E) The new framework allows two major new things, plus more that's not documented here, or only sort-of-new: a) protocols can output poses and information tagged with the Job's identifier mid-protocol. This means you can get myjob_0001.pdb at the end, plus centroid_myjob_0001.pdb as the end of the centroid phase of your protocol. Activate these features via JobOutputter->other_pose().
b) Movers can automatically filter their results, and tell the job distributor “well, this run was a waste, don't increment the job count and try again”. Activate filtering through Mover class's set_last_move_status function; this must be set in the outermost Mover that the job distributor is running directly.

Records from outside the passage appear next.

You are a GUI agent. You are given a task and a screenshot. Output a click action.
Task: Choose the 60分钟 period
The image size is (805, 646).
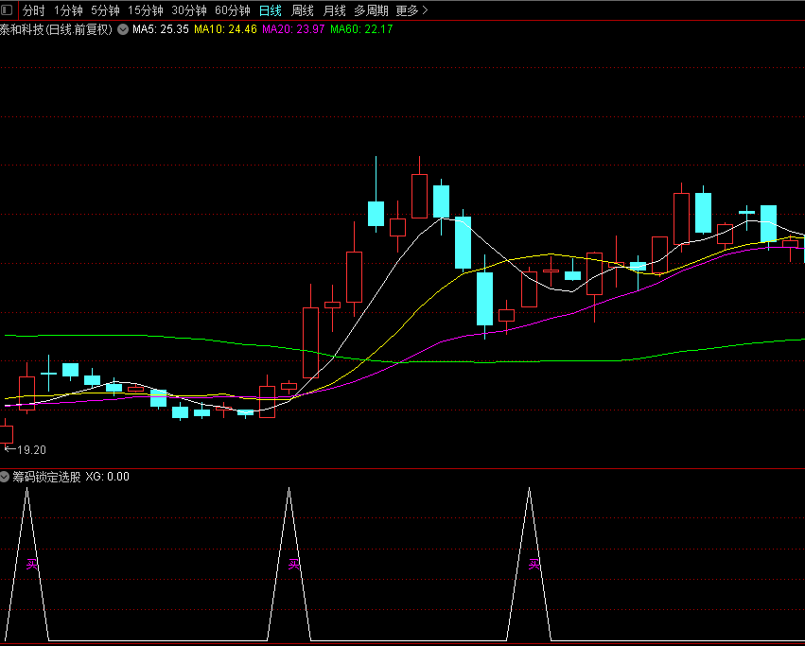(233, 10)
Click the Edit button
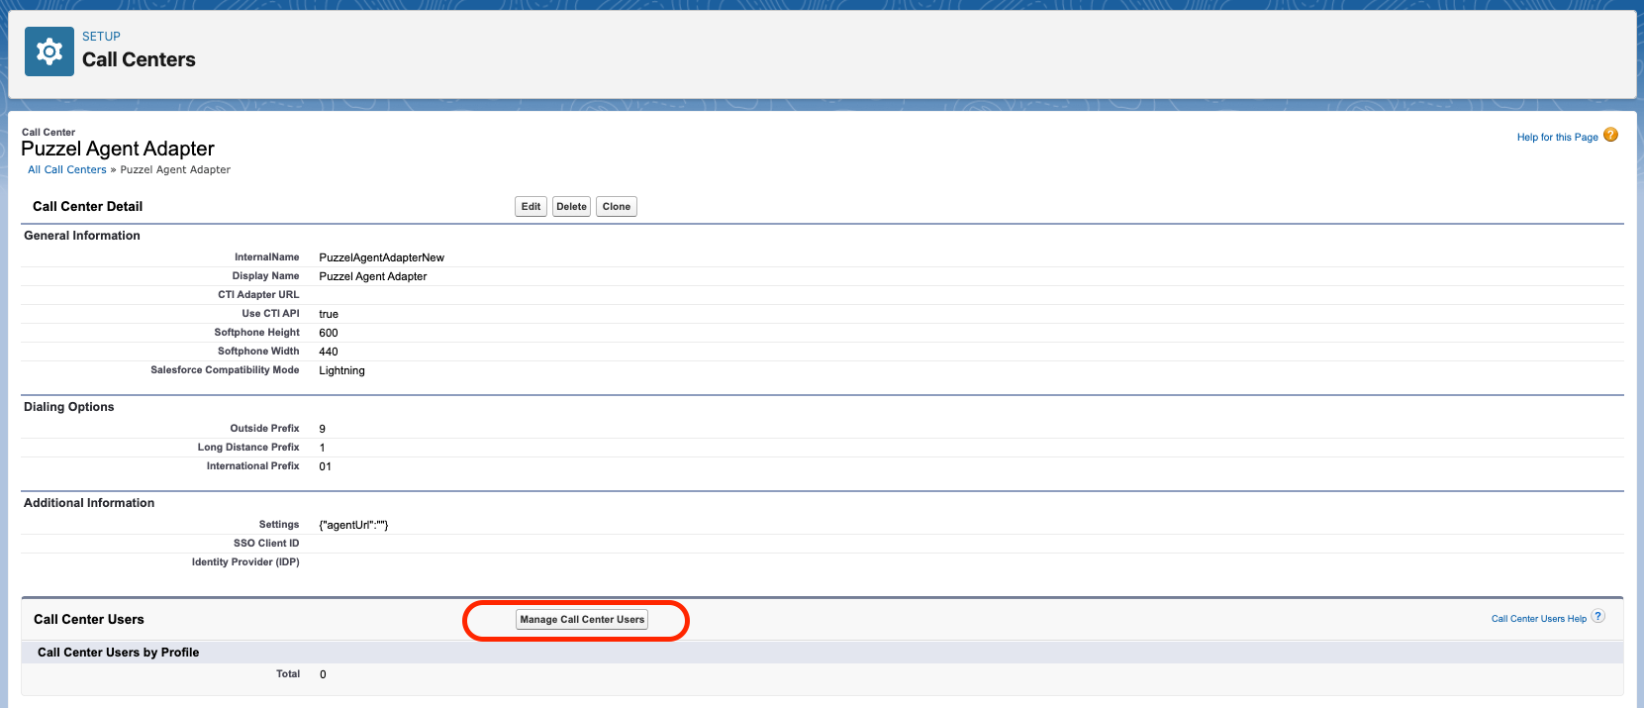This screenshot has height=708, width=1644. [531, 207]
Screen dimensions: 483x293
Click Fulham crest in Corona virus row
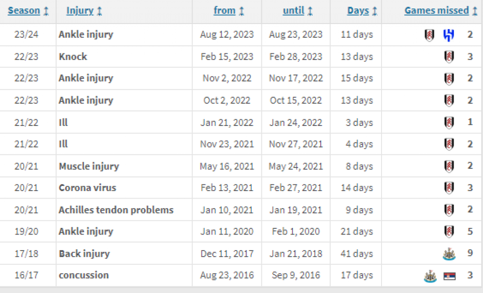449,188

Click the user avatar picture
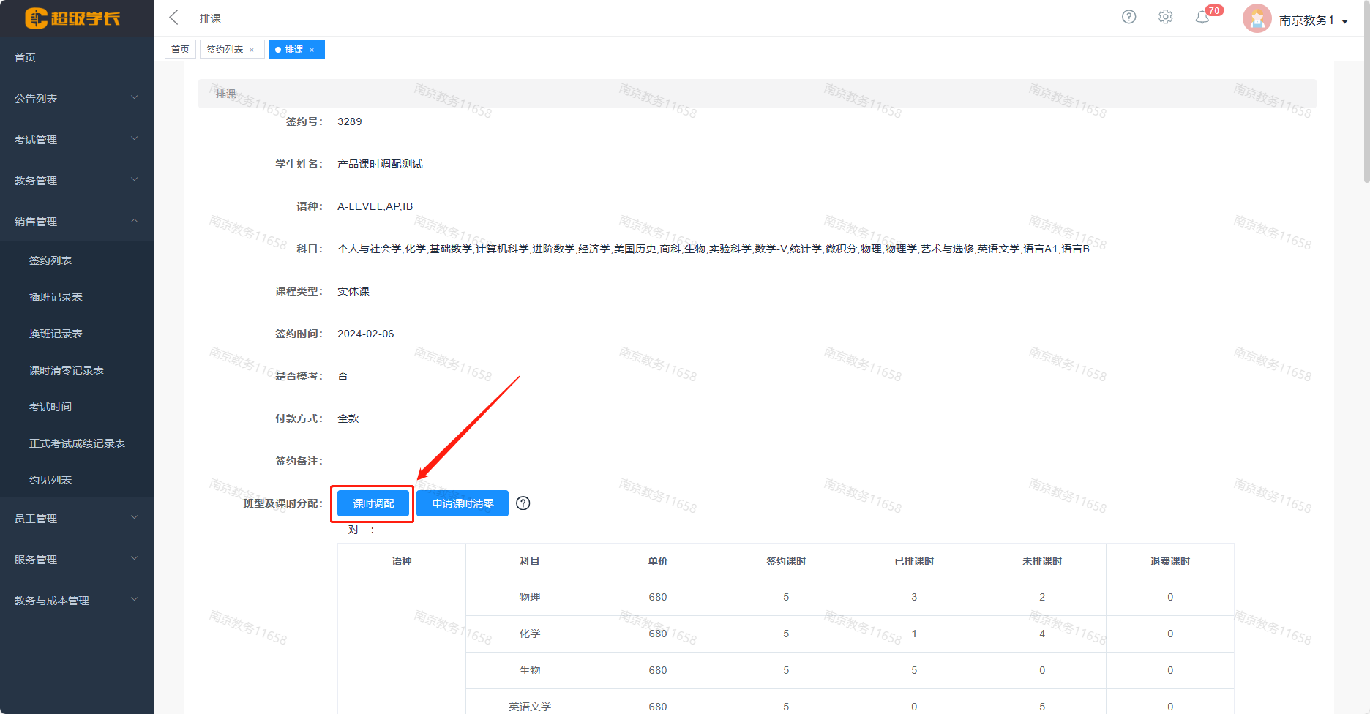[x=1257, y=19]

F) Use apps/pilot/JD2/jd2test.cc is an app that uses the new JD; it's basically just a hack using SidechainMover and PackRotamersMover which demonstrates a few of the new functions. It also serves as a integration test ensuring proper functionality. apps/public/scenarios/FloppyTail.cc was built from the ground up with the new job distributor in mind and uses a few of its advanced functions.
G) An interface for a Parser class has been included. The Parser will take XML files and create your mover at runtime from the instructions in that file. Please see the RosettaScripts Developer Guide for more information.
H) What will happen if a mover attempts to query the job distributor, but it is not actually running within the job distributor's
go function? This might happen if you are debugging code, or perhaps if you've borrowed someone else's mover without examining it closely. The JobDistributor's initial state contains a faux Job object; the JobDistributor will behave as if all jobs are that object. If you get output tagged EMPTY_JOB_use_jd2, this is where it came from.
I) Many people have asked about passing arbitrary extra input data per trajectory - a new resfile with each input pose, or different fragments, or two poses as input, or whatever.
The Mover interface allows for one and only one input per trajectory: a starting Pose. This is a limitation of the Mover interface. Altering other data per-trajectory requires using non-base-class Mover functions (and is thus something the JD2 can't do.)
The workaround is to subclass the JobInputter. One of the major purposes for its OO-modularity is to make it easy to subclass. Subclass JobInputter to my_special_protocol_JobInputter, and have it organize your extra data.
Where does the extra data go? One place would be the Pose itself, in the DataCache. Another choice would be to also subclass the Job object and put it there. Either way you're pointer casting to extract the data.